Exercise directions.
If a line in the records below contains the word "legend", copy it.

Provided data.
※ ※ ※
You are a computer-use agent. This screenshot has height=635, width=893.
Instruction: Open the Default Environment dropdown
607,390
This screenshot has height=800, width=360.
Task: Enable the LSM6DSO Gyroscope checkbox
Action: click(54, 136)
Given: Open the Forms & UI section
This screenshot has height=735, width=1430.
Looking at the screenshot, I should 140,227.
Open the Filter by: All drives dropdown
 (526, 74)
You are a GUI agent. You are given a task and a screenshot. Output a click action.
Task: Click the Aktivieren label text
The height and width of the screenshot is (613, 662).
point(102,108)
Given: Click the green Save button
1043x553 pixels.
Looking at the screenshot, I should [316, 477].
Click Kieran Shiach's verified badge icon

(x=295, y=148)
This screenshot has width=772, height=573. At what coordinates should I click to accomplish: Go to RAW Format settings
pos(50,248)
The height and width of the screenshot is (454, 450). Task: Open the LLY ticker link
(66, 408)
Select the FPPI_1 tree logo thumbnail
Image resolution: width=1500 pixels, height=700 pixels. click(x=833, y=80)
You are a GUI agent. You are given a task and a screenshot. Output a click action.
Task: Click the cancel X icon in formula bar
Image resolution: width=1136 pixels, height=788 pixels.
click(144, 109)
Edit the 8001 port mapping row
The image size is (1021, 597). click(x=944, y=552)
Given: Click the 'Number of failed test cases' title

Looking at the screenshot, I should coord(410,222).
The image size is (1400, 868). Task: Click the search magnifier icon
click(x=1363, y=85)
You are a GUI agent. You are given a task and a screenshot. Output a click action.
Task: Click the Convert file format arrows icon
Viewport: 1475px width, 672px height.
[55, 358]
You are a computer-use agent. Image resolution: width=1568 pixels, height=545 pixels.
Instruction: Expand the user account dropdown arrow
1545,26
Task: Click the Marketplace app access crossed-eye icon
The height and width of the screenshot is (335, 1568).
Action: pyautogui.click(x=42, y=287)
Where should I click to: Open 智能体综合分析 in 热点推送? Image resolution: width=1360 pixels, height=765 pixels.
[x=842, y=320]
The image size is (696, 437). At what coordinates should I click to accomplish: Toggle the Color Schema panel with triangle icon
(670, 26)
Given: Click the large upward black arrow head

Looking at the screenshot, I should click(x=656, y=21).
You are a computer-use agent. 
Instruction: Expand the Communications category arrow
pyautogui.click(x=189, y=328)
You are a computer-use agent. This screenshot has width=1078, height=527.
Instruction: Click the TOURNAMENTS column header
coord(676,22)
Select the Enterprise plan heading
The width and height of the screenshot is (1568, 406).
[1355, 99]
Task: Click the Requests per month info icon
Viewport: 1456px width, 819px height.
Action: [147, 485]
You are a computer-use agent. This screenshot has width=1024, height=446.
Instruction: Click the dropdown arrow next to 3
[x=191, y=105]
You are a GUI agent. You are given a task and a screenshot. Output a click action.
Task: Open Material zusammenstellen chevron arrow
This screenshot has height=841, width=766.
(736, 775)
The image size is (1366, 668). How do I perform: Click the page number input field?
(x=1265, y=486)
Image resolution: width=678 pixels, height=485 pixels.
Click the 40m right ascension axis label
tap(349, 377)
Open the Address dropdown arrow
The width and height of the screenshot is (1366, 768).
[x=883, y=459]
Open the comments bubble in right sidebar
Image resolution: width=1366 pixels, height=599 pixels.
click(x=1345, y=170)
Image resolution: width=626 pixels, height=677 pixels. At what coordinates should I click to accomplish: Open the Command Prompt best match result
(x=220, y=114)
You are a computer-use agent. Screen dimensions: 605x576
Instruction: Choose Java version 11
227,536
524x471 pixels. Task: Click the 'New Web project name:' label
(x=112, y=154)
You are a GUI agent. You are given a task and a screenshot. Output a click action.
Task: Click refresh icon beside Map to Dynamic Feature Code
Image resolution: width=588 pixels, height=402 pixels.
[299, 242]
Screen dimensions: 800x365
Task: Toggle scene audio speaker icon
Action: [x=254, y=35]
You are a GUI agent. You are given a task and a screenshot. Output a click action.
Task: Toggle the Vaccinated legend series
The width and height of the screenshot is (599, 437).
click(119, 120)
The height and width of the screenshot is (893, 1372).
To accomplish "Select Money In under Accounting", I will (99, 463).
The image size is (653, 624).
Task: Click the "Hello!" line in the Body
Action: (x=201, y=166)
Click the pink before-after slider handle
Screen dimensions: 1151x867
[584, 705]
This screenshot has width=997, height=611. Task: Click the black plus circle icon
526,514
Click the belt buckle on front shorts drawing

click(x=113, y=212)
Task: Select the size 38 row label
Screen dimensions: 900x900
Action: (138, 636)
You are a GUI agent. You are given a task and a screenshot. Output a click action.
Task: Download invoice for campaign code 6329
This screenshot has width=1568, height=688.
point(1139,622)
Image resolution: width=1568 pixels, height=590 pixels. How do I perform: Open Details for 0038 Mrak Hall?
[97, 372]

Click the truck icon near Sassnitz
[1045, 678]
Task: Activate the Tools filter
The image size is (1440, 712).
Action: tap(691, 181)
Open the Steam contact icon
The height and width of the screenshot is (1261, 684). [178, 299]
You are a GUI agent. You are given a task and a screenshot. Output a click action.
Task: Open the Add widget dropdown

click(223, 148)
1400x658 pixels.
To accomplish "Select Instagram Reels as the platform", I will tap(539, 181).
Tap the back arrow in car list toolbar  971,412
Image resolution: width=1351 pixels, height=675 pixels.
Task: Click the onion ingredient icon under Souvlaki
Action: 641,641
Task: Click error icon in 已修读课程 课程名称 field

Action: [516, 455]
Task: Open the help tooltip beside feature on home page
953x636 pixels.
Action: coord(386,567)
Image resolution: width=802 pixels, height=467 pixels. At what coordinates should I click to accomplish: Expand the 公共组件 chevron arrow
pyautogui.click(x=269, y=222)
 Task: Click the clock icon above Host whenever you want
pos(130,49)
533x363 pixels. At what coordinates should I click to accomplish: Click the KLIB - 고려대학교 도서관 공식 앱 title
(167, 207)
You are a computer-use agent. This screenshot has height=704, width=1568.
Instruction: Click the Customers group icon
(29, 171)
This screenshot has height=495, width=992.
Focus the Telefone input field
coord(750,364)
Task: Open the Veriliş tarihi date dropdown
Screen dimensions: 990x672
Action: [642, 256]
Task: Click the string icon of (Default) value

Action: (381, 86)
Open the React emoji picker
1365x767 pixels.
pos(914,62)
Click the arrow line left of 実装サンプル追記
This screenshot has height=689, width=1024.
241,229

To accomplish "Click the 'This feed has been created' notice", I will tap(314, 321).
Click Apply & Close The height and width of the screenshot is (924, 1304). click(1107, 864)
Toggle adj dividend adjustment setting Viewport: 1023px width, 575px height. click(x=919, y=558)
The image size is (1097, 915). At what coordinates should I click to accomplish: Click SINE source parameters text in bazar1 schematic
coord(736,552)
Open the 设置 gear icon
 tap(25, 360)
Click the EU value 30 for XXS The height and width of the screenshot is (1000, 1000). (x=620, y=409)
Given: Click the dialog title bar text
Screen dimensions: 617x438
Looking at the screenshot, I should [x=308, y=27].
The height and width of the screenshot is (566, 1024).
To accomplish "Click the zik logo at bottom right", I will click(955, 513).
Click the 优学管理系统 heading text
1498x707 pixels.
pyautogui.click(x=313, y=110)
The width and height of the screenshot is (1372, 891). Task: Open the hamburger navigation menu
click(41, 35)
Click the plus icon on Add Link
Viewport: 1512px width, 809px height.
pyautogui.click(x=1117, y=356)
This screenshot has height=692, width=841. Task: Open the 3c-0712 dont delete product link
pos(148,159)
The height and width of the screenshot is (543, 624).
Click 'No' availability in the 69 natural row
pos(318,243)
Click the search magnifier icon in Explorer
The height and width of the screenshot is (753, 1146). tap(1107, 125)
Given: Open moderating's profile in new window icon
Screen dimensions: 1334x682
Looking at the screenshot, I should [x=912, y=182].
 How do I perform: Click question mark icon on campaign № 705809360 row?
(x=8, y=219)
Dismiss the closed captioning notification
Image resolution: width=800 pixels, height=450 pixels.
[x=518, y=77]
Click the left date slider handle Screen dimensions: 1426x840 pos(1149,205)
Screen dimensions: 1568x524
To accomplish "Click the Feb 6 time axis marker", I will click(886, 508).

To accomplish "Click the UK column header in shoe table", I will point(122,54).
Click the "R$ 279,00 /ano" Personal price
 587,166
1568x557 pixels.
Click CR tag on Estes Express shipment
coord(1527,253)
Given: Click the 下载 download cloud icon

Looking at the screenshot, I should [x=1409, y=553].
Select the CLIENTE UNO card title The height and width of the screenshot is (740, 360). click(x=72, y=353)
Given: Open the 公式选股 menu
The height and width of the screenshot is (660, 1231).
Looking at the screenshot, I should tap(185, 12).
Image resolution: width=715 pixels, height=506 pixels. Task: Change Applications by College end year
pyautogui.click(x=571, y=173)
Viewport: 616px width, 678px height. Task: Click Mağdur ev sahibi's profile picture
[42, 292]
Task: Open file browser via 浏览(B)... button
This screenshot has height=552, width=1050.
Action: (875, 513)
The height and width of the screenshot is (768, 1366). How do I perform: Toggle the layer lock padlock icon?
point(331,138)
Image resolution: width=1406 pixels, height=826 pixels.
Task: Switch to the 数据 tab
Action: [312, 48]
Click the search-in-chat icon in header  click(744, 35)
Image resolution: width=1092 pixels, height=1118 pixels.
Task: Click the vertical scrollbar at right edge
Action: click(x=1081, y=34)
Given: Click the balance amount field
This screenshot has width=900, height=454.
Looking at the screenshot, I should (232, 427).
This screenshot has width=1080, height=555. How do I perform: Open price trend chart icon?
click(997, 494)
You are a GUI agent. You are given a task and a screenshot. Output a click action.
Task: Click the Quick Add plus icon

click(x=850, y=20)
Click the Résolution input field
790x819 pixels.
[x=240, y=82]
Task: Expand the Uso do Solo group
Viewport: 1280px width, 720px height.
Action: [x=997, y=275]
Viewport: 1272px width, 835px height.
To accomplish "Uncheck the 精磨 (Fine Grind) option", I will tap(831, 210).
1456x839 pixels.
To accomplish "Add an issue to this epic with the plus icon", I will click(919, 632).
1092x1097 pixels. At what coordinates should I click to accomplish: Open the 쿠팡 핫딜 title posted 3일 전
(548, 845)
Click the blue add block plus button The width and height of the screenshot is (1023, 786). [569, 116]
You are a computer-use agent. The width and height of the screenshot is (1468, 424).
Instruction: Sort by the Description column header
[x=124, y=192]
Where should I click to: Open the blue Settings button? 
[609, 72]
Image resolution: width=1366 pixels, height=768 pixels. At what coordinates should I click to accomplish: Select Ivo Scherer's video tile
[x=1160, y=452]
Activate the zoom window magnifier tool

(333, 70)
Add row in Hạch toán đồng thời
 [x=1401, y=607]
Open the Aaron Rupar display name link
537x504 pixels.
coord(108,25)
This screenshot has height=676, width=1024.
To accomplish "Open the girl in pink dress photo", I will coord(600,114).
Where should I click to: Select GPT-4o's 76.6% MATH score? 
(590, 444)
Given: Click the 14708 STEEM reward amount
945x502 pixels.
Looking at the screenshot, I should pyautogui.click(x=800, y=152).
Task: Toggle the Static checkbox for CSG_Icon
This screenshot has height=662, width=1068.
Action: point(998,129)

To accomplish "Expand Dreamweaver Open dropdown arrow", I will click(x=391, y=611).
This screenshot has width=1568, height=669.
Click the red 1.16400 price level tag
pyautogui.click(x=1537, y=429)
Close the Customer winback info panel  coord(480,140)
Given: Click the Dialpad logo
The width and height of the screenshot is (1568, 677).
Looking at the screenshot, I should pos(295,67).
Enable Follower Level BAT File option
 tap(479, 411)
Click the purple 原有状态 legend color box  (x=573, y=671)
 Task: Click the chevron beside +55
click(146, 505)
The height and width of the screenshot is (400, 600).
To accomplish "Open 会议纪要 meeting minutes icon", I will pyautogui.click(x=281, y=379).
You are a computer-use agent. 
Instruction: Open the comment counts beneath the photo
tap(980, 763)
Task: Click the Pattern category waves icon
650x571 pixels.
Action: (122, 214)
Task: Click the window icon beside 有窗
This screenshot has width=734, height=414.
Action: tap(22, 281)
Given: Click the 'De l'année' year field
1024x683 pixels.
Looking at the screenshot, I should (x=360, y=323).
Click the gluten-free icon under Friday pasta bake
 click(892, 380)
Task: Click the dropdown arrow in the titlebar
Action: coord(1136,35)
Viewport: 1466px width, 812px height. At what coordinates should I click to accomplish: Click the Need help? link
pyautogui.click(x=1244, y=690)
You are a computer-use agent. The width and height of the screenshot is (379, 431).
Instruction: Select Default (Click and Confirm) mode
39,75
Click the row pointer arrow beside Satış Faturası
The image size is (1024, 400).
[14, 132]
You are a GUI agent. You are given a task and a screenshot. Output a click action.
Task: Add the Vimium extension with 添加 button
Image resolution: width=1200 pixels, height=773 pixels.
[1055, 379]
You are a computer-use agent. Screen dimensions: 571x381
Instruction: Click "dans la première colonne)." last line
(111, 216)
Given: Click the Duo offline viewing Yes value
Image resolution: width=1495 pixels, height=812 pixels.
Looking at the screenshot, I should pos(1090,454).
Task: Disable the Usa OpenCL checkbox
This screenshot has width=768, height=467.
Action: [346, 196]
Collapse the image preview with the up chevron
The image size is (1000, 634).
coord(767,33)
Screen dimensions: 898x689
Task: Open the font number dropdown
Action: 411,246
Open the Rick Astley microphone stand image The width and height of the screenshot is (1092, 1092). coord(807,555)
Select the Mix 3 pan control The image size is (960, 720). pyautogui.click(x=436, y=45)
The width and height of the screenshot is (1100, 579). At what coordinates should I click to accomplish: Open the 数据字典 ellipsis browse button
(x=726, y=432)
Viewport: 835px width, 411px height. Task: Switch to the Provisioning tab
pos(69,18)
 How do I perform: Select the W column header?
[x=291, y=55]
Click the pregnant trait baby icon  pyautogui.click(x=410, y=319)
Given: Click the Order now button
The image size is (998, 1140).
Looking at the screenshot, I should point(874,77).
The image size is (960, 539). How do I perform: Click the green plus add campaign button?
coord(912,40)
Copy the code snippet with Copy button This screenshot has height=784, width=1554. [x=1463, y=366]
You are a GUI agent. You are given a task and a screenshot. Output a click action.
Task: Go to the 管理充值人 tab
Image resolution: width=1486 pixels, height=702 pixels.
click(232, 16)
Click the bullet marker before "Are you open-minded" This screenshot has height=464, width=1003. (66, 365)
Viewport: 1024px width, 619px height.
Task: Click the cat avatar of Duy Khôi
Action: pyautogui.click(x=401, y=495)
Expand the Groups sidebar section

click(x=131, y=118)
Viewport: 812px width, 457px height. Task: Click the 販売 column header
※ ※ ※
Result for this task.
Task: Toggle the Vaccinated legend series
Click the purple 原有状态 legend color box  (x=573, y=671)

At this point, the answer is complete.